Również Szymon Hołownia, marszałek Sejmu z Trzeciej Drogi - Polski 2050, ogłosił, że podatek od aut spalinowych ma trafić do kosza.
"Podatku od posiadania aut spalinowych w Polsce nie będzie. Taki prezent od Koalicji 15 października na 20-lecie w Unii. Ministrowie Polski 2050 wynegocjowali z Komisją odejście od podatku i zastąpienie go systemem dopłat do zakupu elektryków. Zielona zmiana metodą zachęt, nie nakazów" - napisał na platformie X marszałek Sejmu Szymon Hołownia.
Podatek od aut spalinowych a KPO
Negocjacje nie były łatwe. Jak informowała w kwietniu "Gazeta Wyborcza", "Komisja Europejska ma opory wobec rezygnacji przez Polskę z wprowadzenia podatku od posiadania samochodów" - mogliśmy wówczas przeczytać. Dziennik wskazywał wówczas, że 2026 roku mógłby wejść w życie podatek od posiadania samochodów spalinowych, który został uzgodniony z Komisją Europejską przez rząd premiera Mateusza Morawieckiego w ramach negocjacji Krajowego Planu Odbudowy (KPO).
Przypomnijmy, że podatek od aut spalinowych był zapisany jako jeden z tzw. kamieni milowych w KPO. W listopadzie 2022 r. ówczesny rząd Mateusza Morawieckiego zobowiązał się do wprowadzenia nowej opłaty od aut spalinowych w Polsce.
Zakładano, że będzie to jednorazowa opłata. Podatek miał zostać wprowadzony do końca 2024 r. Jego wysokość zależeć miała zaś zależała od spełniania przez dany samochód normy emisji spalin Euro.
W 2026 r. podatek ten miał być już naliczany każdego roku. W przepisach określonok, że najwyższe stawki będą dotyczyć samochodów z najstarszymi normami emisji spalin.
W obliczaniu wysokości opłaty uwzględniany miał być rok produkcji samochodu, a co za tym idzie, spełniane normy emisji spalin, stopień emisji dwutlenku węgla (CO2) oraz stopień emisji tlenków azotu (NOx).
Nie można wykluczyć jednak innych form opodatkowania właścicieli samochodów z silnikami spalinowymi. W lutym Krzysztof Bolesta, wiceminister klimatu i środowiska, mówił, że Polska może pójść drogą Francji.

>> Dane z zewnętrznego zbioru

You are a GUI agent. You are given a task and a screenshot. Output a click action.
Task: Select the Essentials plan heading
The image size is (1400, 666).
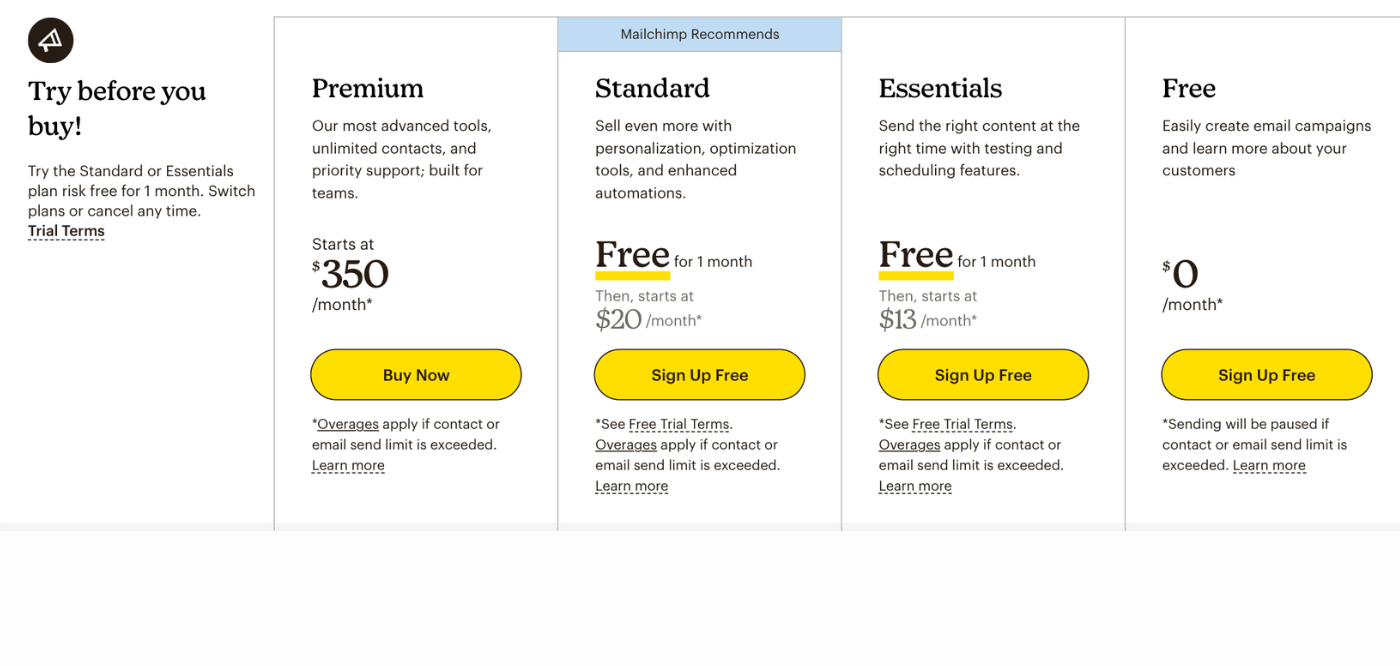(940, 88)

Mieszkańcy Paryża opowiedzieli się bowiem za podniesieniem opłat za parkowanie samochodów typu SUV w stolicy Francji. Wiceminister klimatu uważa, że takie rozwiązanie może się pojawić i w Polsce. - Musimy patrzeć na to, co dzieje się na świecie, i brać te najlepsze praktyki. Tu puchnięcie samochodów jest niekorzystnym trendem z punktu widzenia bezpieczeństwa oraz środowiska - stwierdził w rozmowie z "Rzeczpospolitą" pod koniec lutego.
Bolesta zapowiedział, że chce uzależnić wysokość opłaty rejestracyjnej i podatku od samochodu od wagi auta. - Problem z dużymi SUV-ami narasta. SUV-izacja motoryzacji to bardzo złe zjawisko. Jeśli będzie można zmusić właścicieli SUV-ów do wzięcia, przynajmniej finansowo, większej odpowiedzialności za zajmowanie większej przestrzeni, skłaniałbym się, by to zrobić - dodał.
Unia Europejska planuje wprowadzenie tzw. zakazu sprzedaży samochodów spalinowych od 2035 r. Choć formalnie nie będzie to zakaz, mają być one obłożone wysokimi opłatami, które w praktyce sprzedaż aut z silnikami benzynowymi i Diesla uczyni nieopłacalną dla producentów.